*WHAT TO WORK ON*:
[1] Print the passage from the article about Inova's incubator between "The incubator aims" and "Inova and elsewhere.", inclusive.
[2] List every amount written with a dollar sign in the article about Inova's incubator.
#### EXCERPT
Inova Health System, the giant nonprofit hospital network serving Northern Virginia, is creating a new start-up incubator and investment program focusing on “personalized” medicine innovations.
Executives say they plan to invest at least $100 million over the next three to five years making $2 million to $5 million bets on promising young companies with products that have gained some traction in the marketplace.
“We want to create an environment that makes health sciences a new destination, a new economic engine for the region,” said Peter Jobse, who was named managing partner of the new venture.
The incubator aims to focus on innovations that can better predict and prevent disease. Rather than concentrate on drug development, which can cost tens or hundreds of millions of dollars and take decades, the program will look to develop medical devices and analytical platforms.
The program is to be part of Inova’s new Center for Personalized Health taking shape on the former ExxonMobil campus in Fairfax County. Todd Stottlemyer, chief executive for the center, said the incubator would look to accelerate and commercialize technologies already being pioneered at Inova and elsewhere.
Promising options could include sensor-based devices that help doctors track patients’ health on a continuous basis. Other start-ups could apply newfound tools in big-data analysis to track health trends and, in some cases, predict individuals’ susceptibility to certain diseases. A crowded field of start-ups mining Medicare clinical and claims data has seen success recently.
Inova executives cited the example of a company called Truven, which monitors live-streaming data to provide warnings about adverse events within hospitals. Truven's services showed enough promise that the company was recently acquired by IBM.
########
#### COLLECTED DATA
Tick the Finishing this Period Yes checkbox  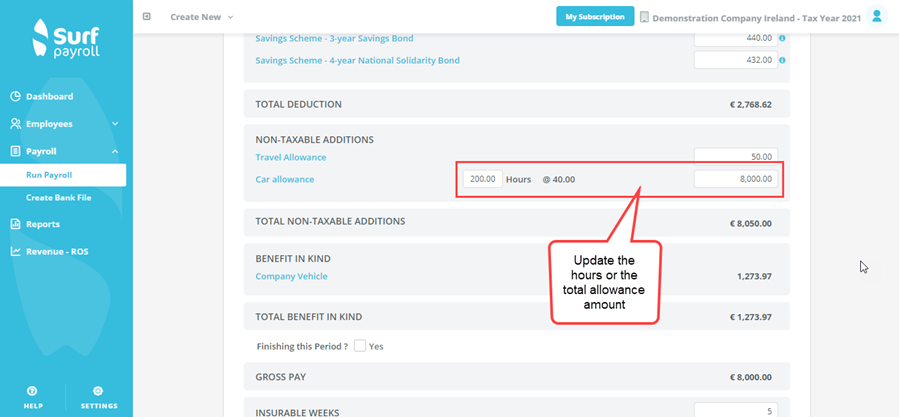[359, 346]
########
*ANSWERS PROVIDED*:
[1]
The incubator aims to focus on innovations that can better predict and prevent disease. Rather than concentrate on drug development, which can cost tens or hundreds of millions of dollars and take decades, the program will look to develop medical devices and analytical platforms.
The program is to be part of Inova’s new Center for Personalized Health taking shape on the former ExxonMobil campus in Fairfax County. Todd Stottlemyer, chief executive for the center, said the incubator would look to accelerate and commercialize technologies already being pioneered at Inova and elsewhere.

[2]
$100 million
$2 million
$5 million